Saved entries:
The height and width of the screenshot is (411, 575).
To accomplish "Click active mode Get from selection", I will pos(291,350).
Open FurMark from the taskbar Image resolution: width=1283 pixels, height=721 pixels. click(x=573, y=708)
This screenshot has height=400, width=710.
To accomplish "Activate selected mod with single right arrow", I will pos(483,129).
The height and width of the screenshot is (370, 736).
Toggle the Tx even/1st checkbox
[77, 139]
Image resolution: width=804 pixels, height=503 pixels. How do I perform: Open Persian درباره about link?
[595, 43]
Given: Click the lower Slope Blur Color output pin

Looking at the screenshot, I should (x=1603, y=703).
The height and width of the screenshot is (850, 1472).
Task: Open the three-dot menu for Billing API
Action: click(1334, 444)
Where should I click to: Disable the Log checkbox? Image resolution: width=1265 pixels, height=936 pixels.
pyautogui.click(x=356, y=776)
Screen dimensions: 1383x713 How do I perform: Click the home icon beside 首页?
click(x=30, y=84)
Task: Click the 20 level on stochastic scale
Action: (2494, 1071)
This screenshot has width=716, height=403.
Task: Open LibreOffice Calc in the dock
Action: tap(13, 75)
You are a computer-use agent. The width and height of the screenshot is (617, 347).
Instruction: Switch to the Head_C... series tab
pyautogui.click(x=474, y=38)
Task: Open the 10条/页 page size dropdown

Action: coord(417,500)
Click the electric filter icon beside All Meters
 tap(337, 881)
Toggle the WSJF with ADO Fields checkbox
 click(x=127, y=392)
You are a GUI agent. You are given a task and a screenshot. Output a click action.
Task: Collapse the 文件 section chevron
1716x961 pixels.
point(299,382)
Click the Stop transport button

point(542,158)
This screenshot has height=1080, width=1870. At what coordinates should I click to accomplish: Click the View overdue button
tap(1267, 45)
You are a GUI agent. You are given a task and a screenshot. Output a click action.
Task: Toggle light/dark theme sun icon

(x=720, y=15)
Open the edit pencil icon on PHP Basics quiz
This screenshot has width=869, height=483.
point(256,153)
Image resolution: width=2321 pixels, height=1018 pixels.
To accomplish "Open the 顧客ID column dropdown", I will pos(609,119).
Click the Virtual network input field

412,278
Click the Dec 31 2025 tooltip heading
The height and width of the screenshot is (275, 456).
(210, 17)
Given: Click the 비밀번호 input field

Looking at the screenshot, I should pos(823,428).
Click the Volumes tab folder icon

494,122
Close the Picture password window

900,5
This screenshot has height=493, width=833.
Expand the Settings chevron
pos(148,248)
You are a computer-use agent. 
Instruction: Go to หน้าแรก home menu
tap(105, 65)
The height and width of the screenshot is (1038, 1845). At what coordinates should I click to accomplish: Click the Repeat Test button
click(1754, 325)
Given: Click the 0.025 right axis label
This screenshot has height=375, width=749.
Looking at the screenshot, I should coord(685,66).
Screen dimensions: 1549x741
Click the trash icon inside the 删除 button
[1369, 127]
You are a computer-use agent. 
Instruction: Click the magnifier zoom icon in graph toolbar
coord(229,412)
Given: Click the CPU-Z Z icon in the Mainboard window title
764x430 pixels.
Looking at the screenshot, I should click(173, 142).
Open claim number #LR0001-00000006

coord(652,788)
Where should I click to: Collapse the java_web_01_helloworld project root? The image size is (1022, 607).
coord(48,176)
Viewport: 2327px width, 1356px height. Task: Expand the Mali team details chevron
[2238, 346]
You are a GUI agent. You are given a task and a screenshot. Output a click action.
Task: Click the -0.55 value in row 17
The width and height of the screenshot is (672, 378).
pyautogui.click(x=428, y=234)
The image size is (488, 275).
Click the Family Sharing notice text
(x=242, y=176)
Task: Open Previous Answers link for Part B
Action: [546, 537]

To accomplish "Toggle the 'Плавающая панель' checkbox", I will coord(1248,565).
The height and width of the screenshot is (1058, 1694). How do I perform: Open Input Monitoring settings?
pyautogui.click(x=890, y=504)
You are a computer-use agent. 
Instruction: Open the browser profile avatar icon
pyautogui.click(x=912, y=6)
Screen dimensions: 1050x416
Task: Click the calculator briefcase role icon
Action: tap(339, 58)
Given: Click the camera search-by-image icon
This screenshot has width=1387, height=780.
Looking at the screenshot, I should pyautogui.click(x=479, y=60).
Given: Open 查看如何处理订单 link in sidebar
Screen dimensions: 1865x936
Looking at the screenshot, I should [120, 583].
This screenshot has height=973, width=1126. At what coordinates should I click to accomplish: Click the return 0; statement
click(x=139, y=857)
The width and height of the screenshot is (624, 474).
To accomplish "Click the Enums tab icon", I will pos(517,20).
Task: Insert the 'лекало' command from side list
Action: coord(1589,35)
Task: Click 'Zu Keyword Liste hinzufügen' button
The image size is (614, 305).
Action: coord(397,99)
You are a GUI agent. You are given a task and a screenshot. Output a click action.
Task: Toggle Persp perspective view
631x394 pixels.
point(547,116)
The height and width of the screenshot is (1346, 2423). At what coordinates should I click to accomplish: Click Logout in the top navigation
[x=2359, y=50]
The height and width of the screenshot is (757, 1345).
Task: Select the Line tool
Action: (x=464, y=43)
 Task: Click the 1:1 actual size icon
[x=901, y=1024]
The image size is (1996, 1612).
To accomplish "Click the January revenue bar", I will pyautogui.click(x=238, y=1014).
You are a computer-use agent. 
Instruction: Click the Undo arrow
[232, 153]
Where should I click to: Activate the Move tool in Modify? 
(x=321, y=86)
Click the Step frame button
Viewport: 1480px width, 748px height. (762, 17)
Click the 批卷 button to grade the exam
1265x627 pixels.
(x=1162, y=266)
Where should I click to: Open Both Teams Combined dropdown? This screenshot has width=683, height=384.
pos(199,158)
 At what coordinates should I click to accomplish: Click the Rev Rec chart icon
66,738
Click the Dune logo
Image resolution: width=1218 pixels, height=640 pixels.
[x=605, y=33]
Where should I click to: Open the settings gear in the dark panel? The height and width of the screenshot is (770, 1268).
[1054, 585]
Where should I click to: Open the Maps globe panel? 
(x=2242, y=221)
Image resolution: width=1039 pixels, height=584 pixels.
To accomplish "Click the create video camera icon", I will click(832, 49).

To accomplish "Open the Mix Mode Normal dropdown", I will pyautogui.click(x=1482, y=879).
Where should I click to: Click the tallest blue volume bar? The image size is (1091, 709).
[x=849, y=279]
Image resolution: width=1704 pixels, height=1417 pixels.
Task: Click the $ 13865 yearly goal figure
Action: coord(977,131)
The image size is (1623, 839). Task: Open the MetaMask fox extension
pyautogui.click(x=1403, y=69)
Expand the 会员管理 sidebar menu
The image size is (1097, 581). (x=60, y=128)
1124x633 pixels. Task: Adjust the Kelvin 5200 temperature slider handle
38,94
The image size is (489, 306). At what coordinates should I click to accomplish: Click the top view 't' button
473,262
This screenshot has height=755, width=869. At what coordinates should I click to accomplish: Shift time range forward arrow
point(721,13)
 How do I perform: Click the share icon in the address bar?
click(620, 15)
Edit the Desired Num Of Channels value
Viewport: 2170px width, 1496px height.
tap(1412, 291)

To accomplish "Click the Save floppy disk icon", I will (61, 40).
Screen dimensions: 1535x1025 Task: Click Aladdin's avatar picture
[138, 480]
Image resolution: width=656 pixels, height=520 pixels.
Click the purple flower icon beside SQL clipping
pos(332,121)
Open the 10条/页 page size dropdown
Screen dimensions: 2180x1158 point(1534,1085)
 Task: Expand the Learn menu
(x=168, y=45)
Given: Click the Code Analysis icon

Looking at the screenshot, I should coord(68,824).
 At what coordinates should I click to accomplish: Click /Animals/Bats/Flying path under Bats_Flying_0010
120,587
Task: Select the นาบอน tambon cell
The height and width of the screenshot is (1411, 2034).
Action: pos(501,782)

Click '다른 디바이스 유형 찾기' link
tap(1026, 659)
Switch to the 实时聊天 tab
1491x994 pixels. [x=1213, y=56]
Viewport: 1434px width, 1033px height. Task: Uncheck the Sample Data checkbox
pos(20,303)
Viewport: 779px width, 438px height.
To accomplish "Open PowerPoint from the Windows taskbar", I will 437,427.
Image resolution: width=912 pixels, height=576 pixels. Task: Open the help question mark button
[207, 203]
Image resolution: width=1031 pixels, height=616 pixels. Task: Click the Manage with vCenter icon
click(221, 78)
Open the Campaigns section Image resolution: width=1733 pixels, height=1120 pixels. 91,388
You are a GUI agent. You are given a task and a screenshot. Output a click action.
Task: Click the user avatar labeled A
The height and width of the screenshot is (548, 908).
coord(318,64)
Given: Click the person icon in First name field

◆ **Brief**
Pick out the lines above that hold the string "right" and show them.

◆ **Response**
To accomplish "Activate selected mod with single right arrow", I will pos(483,129).
Given: Click the 0.025 right axis label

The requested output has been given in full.